C. In recalculating the premiums for the Period, if [Blue Cross] determines that any person/entity paid less in premiums using the two tier system than it would have paid under a four tier rating system, [Blue Cross] shall provide the Hearing Officer with an accounting of and supporting documentation for all premium payments made under said health benefit plans which are less than the premium payments that were paid for the Period. Since it would be inequitable for persons/entities to be retroactively charged for underpayments caused by [Blue Cross's] use of a two tier as opposed to a four tier rating system, the difference between said lower premium paid for the Period and the higher premium that would have been paid for the Period using the four tier rating system shall constitute part of the administrative penalty payable in this matter by [Blue Cross].

D. All premiums due for periods subsequent to the date of this Decision for health benefit plans issued and/or renewed during the Period shall be calculated using a four tier rating system consistent with the definition of `family composition' under the Act.

E. In addition to the administrative penalty referred to in C above, [Blue Cross] shall pay an administrative penalty of ten thousand dollars ($10,000.00) for its failure to use a four tier rating system consistent with the definition of `family composition' in [G.L.] § 27-50-5(a)(5).

F. [Blue Cross] shall submit the above referenced accountings and documentation to the Hearing Officer and Department by April 12, 2001.

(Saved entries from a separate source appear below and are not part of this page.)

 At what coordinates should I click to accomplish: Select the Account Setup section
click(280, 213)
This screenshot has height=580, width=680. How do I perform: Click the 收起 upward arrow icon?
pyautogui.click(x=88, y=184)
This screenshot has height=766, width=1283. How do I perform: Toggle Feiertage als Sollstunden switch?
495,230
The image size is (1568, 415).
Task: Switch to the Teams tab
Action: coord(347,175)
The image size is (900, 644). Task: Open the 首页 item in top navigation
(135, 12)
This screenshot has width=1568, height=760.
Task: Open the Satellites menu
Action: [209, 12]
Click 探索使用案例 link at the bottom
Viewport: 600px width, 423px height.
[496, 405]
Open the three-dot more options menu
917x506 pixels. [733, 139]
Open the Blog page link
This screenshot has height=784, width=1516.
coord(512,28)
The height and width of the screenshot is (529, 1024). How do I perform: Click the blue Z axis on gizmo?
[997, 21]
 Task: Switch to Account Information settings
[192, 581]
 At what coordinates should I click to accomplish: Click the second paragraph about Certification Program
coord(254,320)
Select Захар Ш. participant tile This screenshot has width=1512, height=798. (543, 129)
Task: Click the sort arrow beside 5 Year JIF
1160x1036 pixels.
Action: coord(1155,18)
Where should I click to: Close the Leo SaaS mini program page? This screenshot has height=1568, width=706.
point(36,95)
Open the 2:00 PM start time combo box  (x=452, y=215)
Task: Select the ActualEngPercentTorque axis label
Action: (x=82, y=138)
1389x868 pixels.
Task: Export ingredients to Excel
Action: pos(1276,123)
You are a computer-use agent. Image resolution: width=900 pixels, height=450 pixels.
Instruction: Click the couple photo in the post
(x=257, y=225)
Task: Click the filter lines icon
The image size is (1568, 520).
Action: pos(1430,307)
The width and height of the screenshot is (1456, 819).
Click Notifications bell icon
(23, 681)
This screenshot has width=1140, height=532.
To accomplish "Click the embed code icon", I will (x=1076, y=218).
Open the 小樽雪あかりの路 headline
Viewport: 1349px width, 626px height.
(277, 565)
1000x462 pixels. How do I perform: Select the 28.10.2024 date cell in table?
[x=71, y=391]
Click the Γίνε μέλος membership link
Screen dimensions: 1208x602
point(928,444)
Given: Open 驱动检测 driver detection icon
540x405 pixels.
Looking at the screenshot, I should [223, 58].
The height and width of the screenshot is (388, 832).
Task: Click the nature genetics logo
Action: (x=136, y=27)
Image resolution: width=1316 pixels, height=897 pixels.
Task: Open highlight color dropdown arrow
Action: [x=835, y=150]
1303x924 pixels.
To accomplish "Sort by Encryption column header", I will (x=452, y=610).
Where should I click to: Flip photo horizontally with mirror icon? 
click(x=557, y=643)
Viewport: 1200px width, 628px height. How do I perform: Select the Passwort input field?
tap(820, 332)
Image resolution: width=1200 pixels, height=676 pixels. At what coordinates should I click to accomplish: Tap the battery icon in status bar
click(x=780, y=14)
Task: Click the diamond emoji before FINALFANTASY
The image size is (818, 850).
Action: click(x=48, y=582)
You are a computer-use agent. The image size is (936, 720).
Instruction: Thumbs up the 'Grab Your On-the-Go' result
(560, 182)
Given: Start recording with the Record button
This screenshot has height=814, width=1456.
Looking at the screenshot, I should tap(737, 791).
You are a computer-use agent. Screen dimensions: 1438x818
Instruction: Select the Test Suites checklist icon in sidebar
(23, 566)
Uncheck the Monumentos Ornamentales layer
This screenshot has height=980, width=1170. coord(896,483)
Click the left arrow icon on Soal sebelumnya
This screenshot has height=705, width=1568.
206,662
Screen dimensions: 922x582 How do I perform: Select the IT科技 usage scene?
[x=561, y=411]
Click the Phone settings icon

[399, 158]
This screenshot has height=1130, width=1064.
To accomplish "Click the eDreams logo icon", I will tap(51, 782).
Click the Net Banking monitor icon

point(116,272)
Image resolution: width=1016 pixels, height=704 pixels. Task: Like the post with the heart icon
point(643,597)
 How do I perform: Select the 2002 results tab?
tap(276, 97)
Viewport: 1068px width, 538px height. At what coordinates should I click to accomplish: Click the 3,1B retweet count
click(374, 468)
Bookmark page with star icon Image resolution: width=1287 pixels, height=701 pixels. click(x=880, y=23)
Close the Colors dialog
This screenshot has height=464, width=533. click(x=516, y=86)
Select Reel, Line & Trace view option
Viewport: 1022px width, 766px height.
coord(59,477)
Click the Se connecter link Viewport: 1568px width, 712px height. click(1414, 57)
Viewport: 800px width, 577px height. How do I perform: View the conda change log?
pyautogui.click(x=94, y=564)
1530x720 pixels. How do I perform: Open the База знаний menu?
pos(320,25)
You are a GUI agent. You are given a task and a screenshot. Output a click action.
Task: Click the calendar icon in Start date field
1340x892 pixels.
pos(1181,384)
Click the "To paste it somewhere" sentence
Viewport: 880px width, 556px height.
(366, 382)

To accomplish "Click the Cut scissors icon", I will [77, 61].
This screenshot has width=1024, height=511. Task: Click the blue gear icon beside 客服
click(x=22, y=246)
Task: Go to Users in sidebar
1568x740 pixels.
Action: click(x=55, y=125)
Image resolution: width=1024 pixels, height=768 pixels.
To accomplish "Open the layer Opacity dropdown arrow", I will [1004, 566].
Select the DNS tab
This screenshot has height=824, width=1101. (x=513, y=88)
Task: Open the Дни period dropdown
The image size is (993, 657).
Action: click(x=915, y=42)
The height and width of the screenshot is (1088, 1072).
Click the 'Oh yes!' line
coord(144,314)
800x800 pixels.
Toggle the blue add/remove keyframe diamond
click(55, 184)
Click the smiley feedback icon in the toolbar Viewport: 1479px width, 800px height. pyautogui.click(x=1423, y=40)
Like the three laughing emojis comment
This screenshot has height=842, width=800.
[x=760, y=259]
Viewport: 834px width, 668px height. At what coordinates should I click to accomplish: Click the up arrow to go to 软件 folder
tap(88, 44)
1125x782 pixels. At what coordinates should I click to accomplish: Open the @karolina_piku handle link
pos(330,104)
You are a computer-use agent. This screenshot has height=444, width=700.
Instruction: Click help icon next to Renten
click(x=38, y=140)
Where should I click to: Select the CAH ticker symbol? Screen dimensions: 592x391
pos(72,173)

G. A hearing to (i) review the accountings and supporting documentation submitted pursuant to this Decision; (ii) set the date by which the above referenced refunds shall be made; and (iii) calculate the exact amount of the administrative penalty payable under this Decision shall be held on April 19, 2001 at 9:30 a.m." Decision at 20-22.

5 Rhode Island General Laws 1956 § 42-14-16 provides:

"(a) Whenever the director shall have cause to believe that a violation of title 27 or the regulations promulgated thereunder has occurred by a licensee, the director may, in accordance with the requirements of the Administrative Procedures Act, chapter 35 of this title:

(1) Revoke or suspend a license;

(2) Levy an administrative penalty in an amount not less than one hundred dollars ($100) nor more than fifty thousand dollars ($50,000);

(3) Order the violator to cease such actions;

(4) Require the licensee to take such actions as are necessary to comply with title 27 or the regulations thereunder; or

(5) Any combination of the above penalties.

(b) Any monetary penalties assessed pursuant to this section shall be as general revenues."

6 This Order addresses only the limited motion for stay with respect to the May 1 billing cycle; the Hearing Officer indicated that other issues raised at the April 19 hearing would be addressed in a separate decision. Order (April 23, 2001) at 2.

7 Additionally, the statutory provision allows for health status to be considered as a factor on a limited basis. § 27-50-5(a)(2). However, the health status factor is not pertinent to this matter.

8 Section 27-50-2 provides:

"(a) The purpose and intent of this chapter are to enhance the availability of health insurance coverage to small employers regardless of their health status or claims experience, to prevent abusive rating practices, to prevent segmentation of the health insurance market based upon health risk, to spread health insurance risk more broadly, to require disclosure of rating practices to purchasers, to establish rules regarding renewability of coverage, to limit the use of preexisting condition exclusions, to provide for development of `economy,' `standard,' and `basic' health benefit plans to be offered to all small employers, and to improve the overall fairness and efficiency of the small group health insurance market. (b) This chapter is not intended to provide a comprehensive solution to the problem of affordability of health care or health insurance."